Oh, whoops! Sorry, then just delete that one. More chances for everyone else. (Unless you want to let that one win, and then let me secretly substitute a different, respectable book. This, see, is the disadvantage of pen names.... lol.)


----------



## Monique (Jul 31, 2010)

1001nightspress said:


> Oh, whoops! Sorry, then just delete that one. More chances for everyone else. (Unless you want to let that one win, and then let me secretly substitute a different, respectable book. This, see, is the disadvantage of pen names.... lol.)


LOL. Since that's a matter of logitistics, I'll let Harvey chime in on that.


----------



## Anna K (Jul 2, 2011)

My dystopian has only sold one copy this month. It could use some love! 
Cerulean: B00A73LO4G

Thanks for your generosity, Monique. The strong community is one of my favorite things about kboards!


----------



## RockyGrede (Apr 19, 2013)

Great competition. But what if the rank of a book changes?

Here's my entry:

Book: The Last Human (Vampire Earth # 1)
ASIN: B00E74EAEM


----------



## Bec (Aug 24, 2012)

This is very kind of you to do! 

Book: The Last Day on Earth
ASIN: B00B6UG94Y


----------



## Monique (Jul 31, 2010)

RockyGrede said:


> Great competition. But what if the rank of a book changes?


No worries.

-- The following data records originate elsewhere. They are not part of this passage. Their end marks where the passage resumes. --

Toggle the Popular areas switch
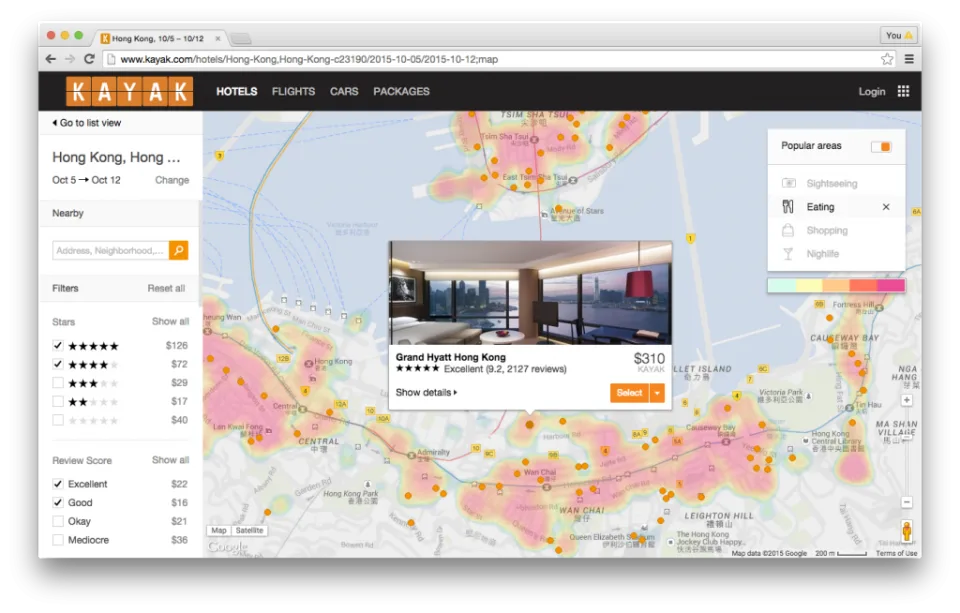Image resolution: width=960 pixels, height=613 pixels. pyautogui.click(x=881, y=146)
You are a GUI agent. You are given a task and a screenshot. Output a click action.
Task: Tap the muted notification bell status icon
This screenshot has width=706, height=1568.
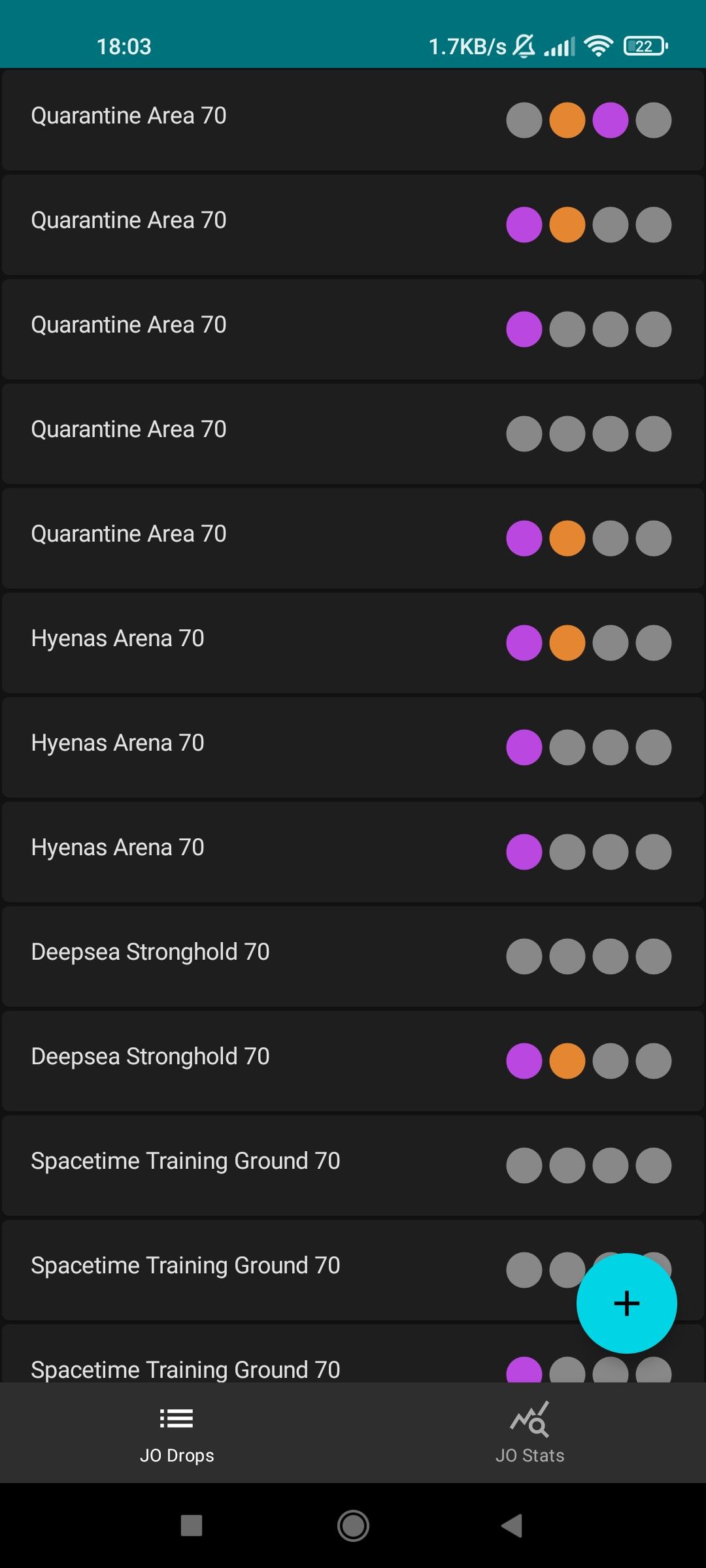(x=524, y=46)
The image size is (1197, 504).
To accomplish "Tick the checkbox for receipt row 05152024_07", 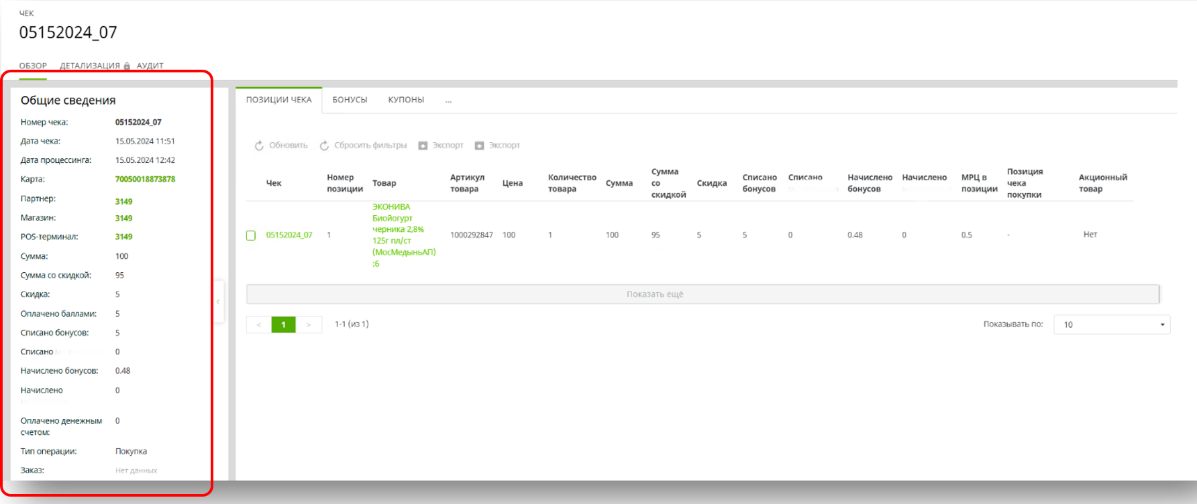I will tap(251, 236).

If a selected book gains a little traction between now and the BD Day, it will still be featured.

Harvey even covered that scenario in the FAQ: http://www.kboards.com/book-discovery-promo/


----------



## Bruce Blake (Feb 15, 2011)

Very kind offer. I'll throw my hat in the ring.

Blood of the King (Khirro's Journey Book 1)
ASIN: B009IPQG56

Thanks!


----------



## TiffanyNicole (Jul 28, 2013)

Aww, this is sweet!

Book:The Thing About Scorpions
ASIN:B00DUFJBES

Thanks!


----------



## Betsy the Quilter (Oct 27, 2008)

Monique,

you're the best.  *Marks Monique down for one free snark pass.*

Thanks for doing this for your fellow authors!

Betsy


----------



## notreallyhere (Oct 8, 2011)

Thank you, Monique and Harvey!

Here's mine:

Title: The Claire Wiche Chronicles Volumes 1-3

ASIN: B00AUMFS8C


----------



## KBoards Admin (Nov 27, 2007)

1001nightspress said:


> Oh, whoops! Sorry, then just delete that one. More chances for everyone else. (Unless you want to let that one win, and then let me secretly substitute a different, respectable book. This, see, is the disadvantage of pen names.... lol.)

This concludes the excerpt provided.